Uit te voeren taken -
• a. Vertaal de zin "Koeien zijn normaal gesproken wezens die het fenomeen sjokken als geen ander beheersen." uit het fragment over de koeien naar het Engels.
• b. Vervang in de rijen vanaf de regel met "Select the partitioned line chart icon" tot en met het einde van de rijen elke "icon" door "button". Geef alleen dat deel terug, verder ongewijzigd en zonder de afbeeldingen.

Het zal iets later in het jaar geweest zijn dan nu. Ook omdat het toen in maart gewoon nog winters kon zijn. Maar naarmate de dagen lengden, werd Kees, de zoon van Boer Bertus heel populair. Waarom? Omdat je dan kans maakte om mee te mogen, als de koeien uit de stal kwamen.
Verstoppertje
Ik was een keer de gelukkige. We speelden verstoppertje tussen de houten bouwsels op het grote erf. Opeens riep Boer Bertus: ‘Greet, Kees, komen jullie. We gaan de koeien uitlaten.’ Greet was overigens de zus van Kees, die altijd met ons wilde meespelen. Ik liep met ze mee. Daar zag ik al de eerste koeienkop die verbaasd om de hoek van de stal keek en het koeienlijf daarachter meetrok. Koeien zijn normaal gesproken wezens die het fenomeen sjokken als geen ander beheersen. Maar op deze eerste ‘buitendag’ veranderde het koeienlichaam in dat van een sierlijke ballerina. De koe gooide zijn achterlichaam omhoog. Het hoofd schudde de onzichtbare stallucht van zich af. Elke pas was zo vederlicht dat een hazenwindhond er jaloers op zou worden. Koe nummer 2 deed hetzelfde, koe nummer drie ook. Alsof ze dit met elkaar de afgelopen donkere maanden hadden gerepeteerd.

Uittreksel uit een dataset -
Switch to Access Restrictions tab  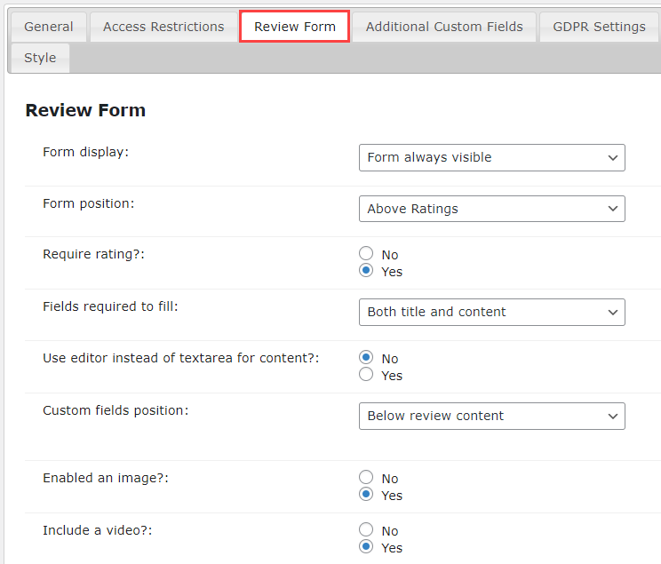coord(163,27)
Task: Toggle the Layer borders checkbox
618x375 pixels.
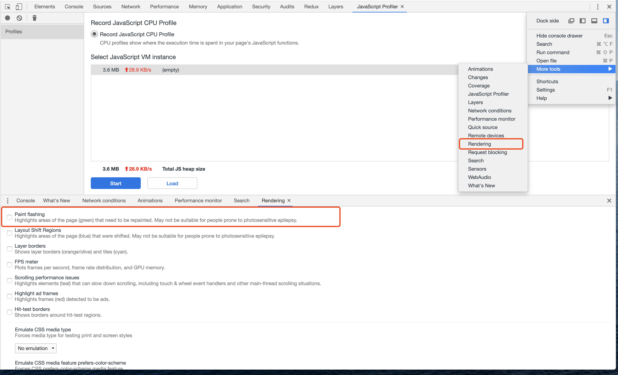Action: [x=10, y=249]
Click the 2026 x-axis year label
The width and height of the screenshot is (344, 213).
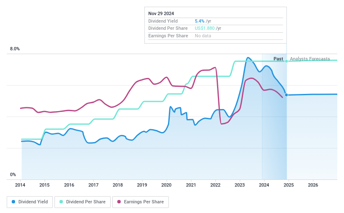pos(313,185)
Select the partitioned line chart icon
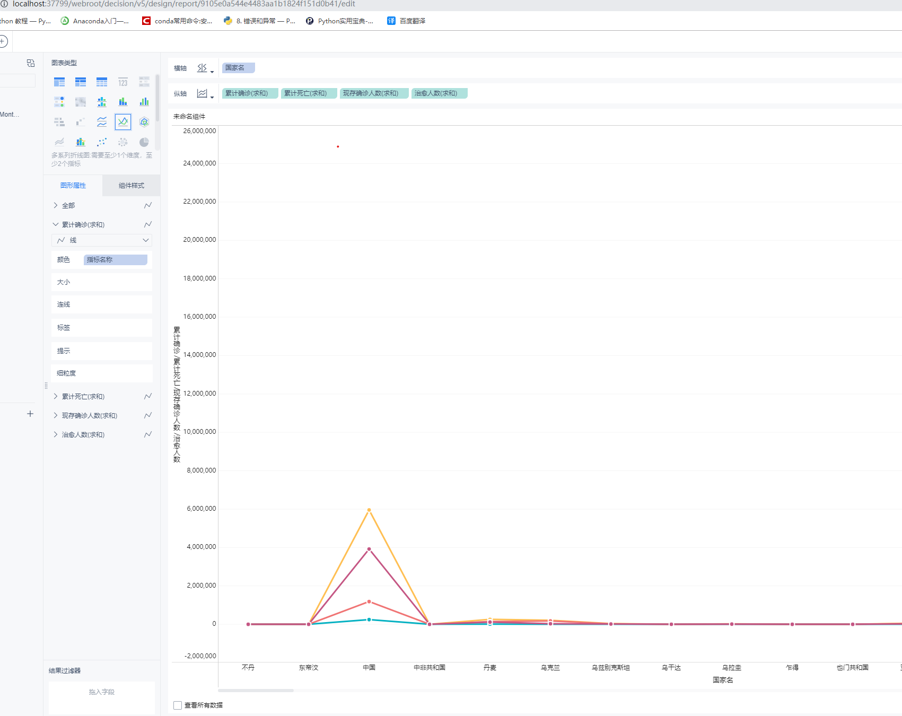The width and height of the screenshot is (902, 716). pos(102,122)
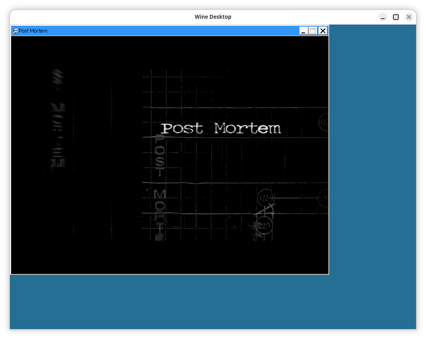Close the Wine Desktop window

pos(409,17)
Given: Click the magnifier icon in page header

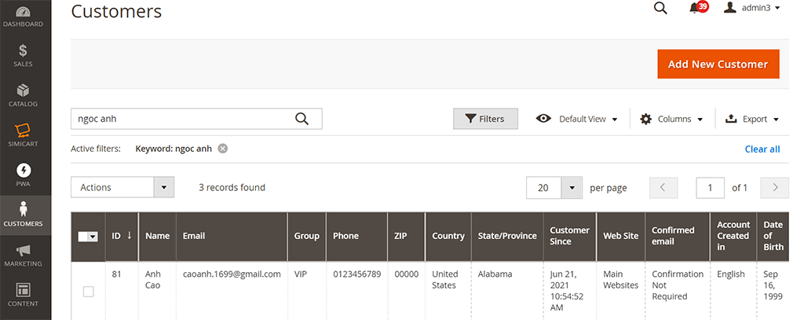Looking at the screenshot, I should pos(660,8).
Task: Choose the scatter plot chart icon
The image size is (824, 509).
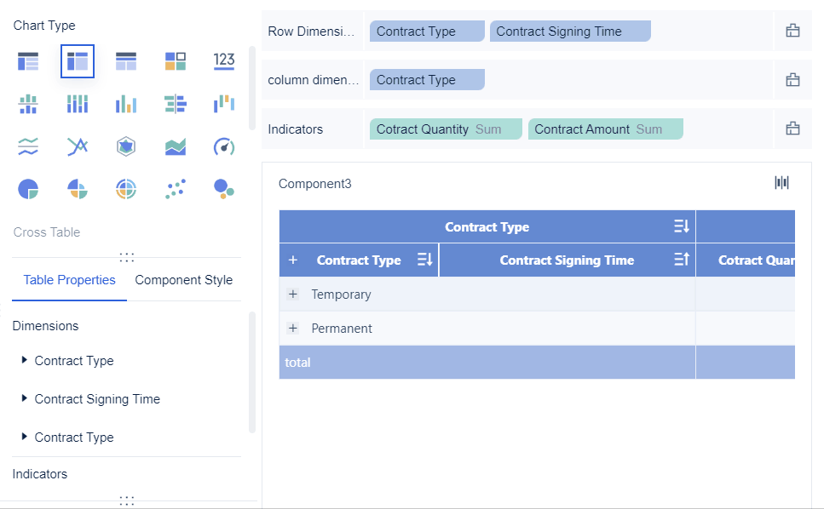Action: (175, 189)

Antwoorden per taak -
• a. Cows are normally creatures that master the phenomenon of plodding like no other.

• b.
Select the partitioned line chart button
The width and height of the screenshot is (902, 716). pos(102,122)
Close the Wine Desktop window

pos(409,17)
Given: Click the magnifier button in page header

Looking at the screenshot, I should pos(660,8).
Task: Choose the scatter plot chart button
The image size is (824, 509).
Action: (175, 189)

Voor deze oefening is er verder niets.